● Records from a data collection
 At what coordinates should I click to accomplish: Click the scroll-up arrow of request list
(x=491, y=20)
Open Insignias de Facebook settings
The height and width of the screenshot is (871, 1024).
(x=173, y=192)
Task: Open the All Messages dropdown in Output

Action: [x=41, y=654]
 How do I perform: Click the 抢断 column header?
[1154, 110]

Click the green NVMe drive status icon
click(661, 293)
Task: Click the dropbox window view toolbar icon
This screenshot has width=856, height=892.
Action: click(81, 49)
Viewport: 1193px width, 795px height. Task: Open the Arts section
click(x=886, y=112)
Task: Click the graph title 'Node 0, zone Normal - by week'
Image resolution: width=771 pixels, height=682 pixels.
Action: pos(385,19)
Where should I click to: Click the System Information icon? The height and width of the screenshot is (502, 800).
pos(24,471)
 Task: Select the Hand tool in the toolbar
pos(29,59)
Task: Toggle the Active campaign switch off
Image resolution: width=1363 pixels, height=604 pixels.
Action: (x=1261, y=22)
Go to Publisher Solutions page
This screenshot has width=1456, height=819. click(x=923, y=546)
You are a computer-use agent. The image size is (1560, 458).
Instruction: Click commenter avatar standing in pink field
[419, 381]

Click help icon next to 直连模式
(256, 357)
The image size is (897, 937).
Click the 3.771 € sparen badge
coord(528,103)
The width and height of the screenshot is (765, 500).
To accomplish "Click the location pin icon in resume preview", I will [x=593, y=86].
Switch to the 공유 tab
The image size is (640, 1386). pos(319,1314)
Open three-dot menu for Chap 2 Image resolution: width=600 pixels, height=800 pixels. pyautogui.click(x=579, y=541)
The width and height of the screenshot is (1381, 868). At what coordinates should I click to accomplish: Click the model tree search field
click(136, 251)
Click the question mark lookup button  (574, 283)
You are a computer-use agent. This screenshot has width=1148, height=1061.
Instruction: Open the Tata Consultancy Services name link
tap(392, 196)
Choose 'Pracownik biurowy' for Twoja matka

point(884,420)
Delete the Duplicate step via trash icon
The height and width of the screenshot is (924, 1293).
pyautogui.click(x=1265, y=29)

● About this task
Whenever a line of the records holds the string "computer", pick it out and copy it.

● Output of the exercise
You are a computer-use agent. The image size is (1560, 458).
You are a computer-use agent. This screenshot has width=1148, height=1061.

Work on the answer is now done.